[Data to use]
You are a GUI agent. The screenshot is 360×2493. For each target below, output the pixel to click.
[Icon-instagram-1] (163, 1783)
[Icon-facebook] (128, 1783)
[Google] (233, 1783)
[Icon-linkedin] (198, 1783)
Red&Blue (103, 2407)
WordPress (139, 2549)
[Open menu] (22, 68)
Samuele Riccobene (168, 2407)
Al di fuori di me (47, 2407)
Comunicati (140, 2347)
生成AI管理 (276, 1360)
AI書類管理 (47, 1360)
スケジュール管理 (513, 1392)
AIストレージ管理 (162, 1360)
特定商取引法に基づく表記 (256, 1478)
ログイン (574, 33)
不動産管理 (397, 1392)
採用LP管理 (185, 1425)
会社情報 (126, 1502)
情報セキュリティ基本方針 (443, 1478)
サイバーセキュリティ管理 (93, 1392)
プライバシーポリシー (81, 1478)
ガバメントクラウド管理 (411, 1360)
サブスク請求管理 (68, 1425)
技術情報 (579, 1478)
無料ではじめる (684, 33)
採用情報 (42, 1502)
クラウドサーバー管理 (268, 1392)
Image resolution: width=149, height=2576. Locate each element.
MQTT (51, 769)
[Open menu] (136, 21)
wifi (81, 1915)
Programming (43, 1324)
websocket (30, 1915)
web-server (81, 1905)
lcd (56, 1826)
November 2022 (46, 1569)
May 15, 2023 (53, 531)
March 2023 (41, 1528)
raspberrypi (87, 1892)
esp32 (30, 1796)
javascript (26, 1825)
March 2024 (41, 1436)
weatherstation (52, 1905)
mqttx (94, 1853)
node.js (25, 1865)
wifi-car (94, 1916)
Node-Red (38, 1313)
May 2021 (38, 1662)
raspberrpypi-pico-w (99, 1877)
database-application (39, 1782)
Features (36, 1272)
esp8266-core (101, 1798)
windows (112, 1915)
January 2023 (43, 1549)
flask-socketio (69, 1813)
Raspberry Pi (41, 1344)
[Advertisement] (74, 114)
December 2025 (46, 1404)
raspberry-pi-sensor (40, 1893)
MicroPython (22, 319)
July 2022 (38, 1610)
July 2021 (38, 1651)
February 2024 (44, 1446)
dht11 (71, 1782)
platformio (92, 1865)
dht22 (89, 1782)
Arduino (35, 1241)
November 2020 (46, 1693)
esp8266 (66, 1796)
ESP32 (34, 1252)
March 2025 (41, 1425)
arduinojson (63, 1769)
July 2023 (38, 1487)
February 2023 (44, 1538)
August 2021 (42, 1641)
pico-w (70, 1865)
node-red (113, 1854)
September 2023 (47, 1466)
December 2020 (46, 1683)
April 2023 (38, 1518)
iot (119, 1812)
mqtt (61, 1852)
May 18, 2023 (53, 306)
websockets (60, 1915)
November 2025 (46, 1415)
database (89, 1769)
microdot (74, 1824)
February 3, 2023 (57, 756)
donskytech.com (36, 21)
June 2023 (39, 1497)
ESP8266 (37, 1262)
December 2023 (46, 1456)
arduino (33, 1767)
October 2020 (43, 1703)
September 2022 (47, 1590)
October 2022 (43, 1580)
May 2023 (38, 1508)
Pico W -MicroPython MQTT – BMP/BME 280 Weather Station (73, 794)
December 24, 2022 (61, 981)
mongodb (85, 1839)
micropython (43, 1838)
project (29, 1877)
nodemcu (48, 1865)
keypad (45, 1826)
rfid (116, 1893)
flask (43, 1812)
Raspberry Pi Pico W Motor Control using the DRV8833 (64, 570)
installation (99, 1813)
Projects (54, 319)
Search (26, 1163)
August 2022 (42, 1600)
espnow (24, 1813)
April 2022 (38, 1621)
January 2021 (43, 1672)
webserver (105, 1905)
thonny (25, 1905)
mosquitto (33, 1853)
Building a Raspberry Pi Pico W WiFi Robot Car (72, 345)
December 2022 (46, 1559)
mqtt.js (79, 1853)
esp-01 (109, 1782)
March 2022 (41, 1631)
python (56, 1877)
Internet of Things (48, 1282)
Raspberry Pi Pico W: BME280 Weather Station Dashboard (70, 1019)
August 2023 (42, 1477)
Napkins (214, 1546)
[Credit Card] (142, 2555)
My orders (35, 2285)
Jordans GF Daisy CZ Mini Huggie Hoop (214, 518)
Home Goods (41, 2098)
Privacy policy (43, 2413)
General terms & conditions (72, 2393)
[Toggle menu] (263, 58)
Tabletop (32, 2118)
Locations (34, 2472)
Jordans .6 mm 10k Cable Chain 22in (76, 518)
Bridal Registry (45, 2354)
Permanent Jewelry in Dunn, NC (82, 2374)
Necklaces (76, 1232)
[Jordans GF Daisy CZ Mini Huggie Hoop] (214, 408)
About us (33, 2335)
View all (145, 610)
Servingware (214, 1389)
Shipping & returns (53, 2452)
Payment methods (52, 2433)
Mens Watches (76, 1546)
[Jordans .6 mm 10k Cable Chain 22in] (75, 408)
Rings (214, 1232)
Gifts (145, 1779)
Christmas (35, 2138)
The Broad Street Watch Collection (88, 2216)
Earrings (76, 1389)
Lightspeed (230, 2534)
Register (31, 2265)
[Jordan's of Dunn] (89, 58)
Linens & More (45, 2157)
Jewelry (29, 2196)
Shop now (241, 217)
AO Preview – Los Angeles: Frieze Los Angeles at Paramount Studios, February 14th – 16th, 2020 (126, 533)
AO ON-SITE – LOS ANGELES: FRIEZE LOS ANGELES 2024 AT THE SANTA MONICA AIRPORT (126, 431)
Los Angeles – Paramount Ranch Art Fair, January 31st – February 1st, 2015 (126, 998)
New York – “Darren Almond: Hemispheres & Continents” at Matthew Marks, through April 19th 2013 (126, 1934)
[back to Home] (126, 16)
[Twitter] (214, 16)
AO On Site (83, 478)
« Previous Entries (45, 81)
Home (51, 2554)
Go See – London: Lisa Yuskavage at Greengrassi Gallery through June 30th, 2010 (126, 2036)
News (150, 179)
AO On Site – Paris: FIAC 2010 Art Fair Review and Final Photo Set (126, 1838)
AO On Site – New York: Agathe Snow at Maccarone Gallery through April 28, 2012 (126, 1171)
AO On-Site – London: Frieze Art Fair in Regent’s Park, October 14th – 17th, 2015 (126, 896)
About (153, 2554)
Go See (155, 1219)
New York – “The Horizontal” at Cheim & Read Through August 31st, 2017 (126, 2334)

[Exercise details] Transcribe the records from their first line. Stop after the line with "プライバシーポリシー (81, 1478)", including it.

[Response to the task]
You are a GUI agent. The screenshot is 360×2493. For each target below, output the pixel to click.
[Icon-instagram-1] (163, 1783)
[Icon-facebook] (128, 1783)
[Google] (233, 1783)
[Icon-linkedin] (198, 1783)
Red&Blue (103, 2407)
WordPress (139, 2549)
[Open menu] (22, 68)
Samuele Riccobene (168, 2407)
Al di fuori di me (47, 2407)
Comunicati (140, 2347)
生成AI管理 (276, 1360)
AI書類管理 (47, 1360)
スケジュール管理 (513, 1392)
AIストレージ管理 (162, 1360)
特定商取引法に基づく表記 (256, 1478)
ログイン (574, 33)
不動産管理 (397, 1392)
採用LP管理 (185, 1425)
会社情報 (126, 1502)
情報セキュリティ基本方針 (443, 1478)
サイバーセキュリティ管理 (93, 1392)
プライバシーポリシー (81, 1478)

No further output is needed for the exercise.